For the LORD God is a sun and shield; he bestows favor and honor. No good thing does the LORD withhold from those who walk uprightly.
O LORD of hosts, happy is everyone who trusts in you.” (Verses 10 – 12)
It does sound like a most wonderful place, the house of the Lord. One can see and understand why it would be the preferred place to be. And all that we need will be available to us. Does the psalmist mean that outside of this place there will be struggle and hardship? The commentators I read write from a perspective that holds and uses the New Testament as a filter to understand the Old Testament. Therefore what struggle we might have in this world is a “good thing” and prepares us, or teaches us something. But I really believe that the psalmist meant that it is the heavenly house of the Lord that the light and protection of the Lord, and that favor and honor for a good life will bestowed in heaven.
The reason, though, that the New Testament as a filter and lens works is not because “suffering”and “struggle” is good for us, because when Jesus came to earth he brought the shalom of heaven to earth. And the Holy Spirit continues to be a conduit from heaven to earth.
Let us re-think then praising the Lord for what awaits us in heaven; and thank the Lord for what was brought from heaven to earth. The shalom that is felt on the earth is not from earth, generated by earth or humanity, nor is dependent on earth or humanity. The “heaven on earth” that we know is because of the Holy Spirit’s presence on earth and mediated through humanity. The altar of sacrifice has been satisfied once and for all. Now the altars on earth, as are the altars in heaven, are for worshiping the Lord and gathering around for worship. And, beloved reader, that is worthy of praise and thanksgiving!

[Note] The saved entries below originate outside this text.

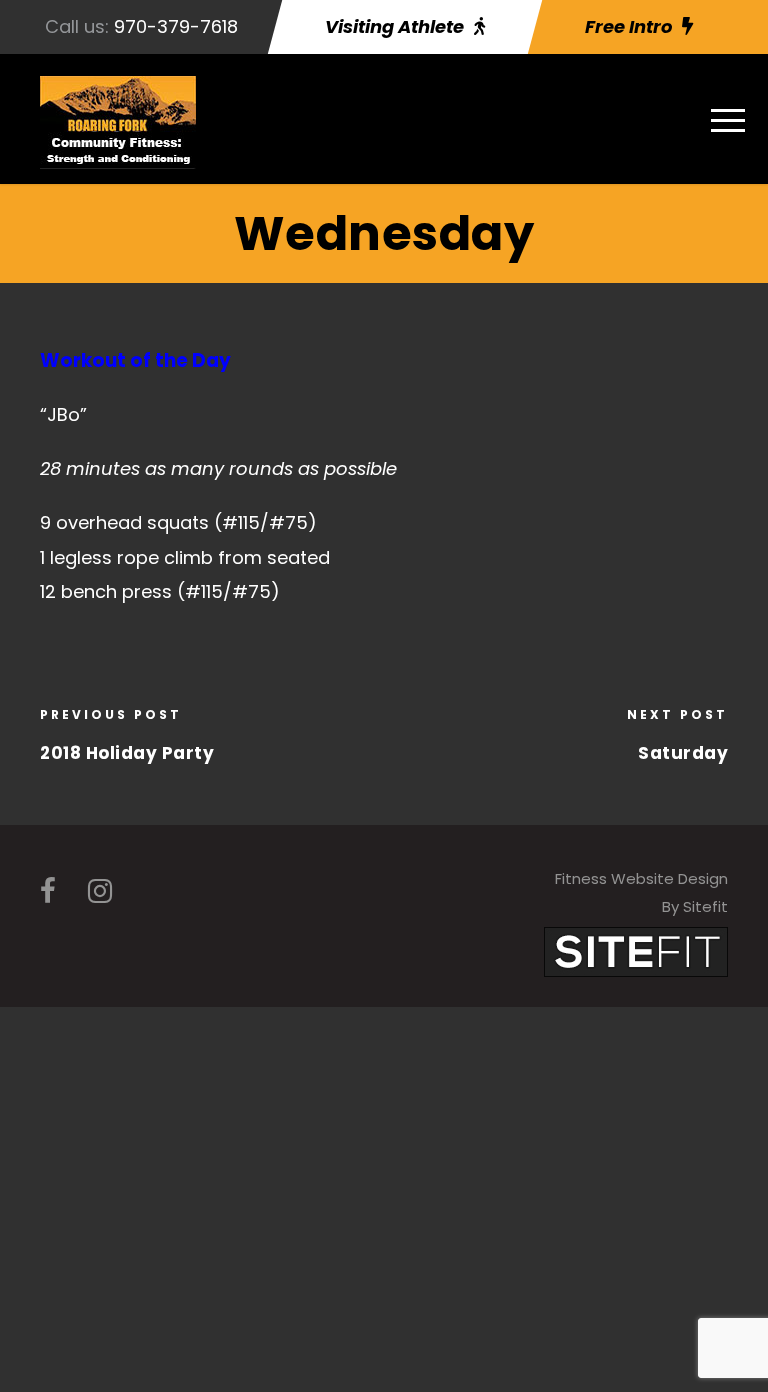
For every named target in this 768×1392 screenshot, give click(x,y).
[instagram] (100, 891)
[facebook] (48, 891)
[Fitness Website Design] (636, 950)
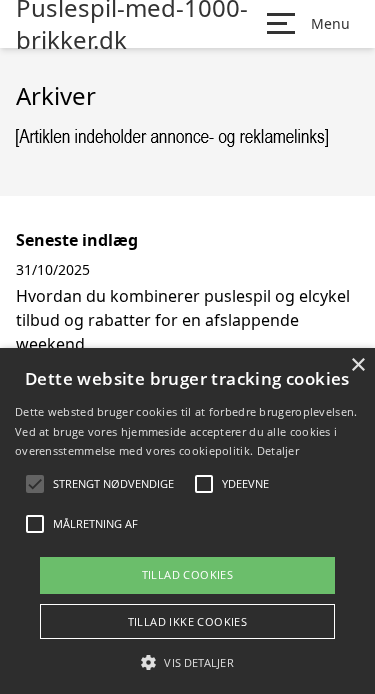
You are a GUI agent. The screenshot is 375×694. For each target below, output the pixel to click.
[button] (187, 662)
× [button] (357, 365)
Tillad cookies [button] (188, 574)
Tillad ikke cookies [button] (188, 621)
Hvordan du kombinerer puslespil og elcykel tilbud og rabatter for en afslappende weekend (183, 320)
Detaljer (278, 450)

Out of the love that is the Lord came heaven, and from heaven came Jesus. Jesus brought the peace that is heaven, and the Holy Spirit pins it to heart of humanity where and when humanity accepts it. That’s pretty praiseworthy too actually!
May you, beloved reader, find “heaven on earth” where it has been established. And may you allow the Spirit to establish “heaven on earth” in your heart and in your life! Selah!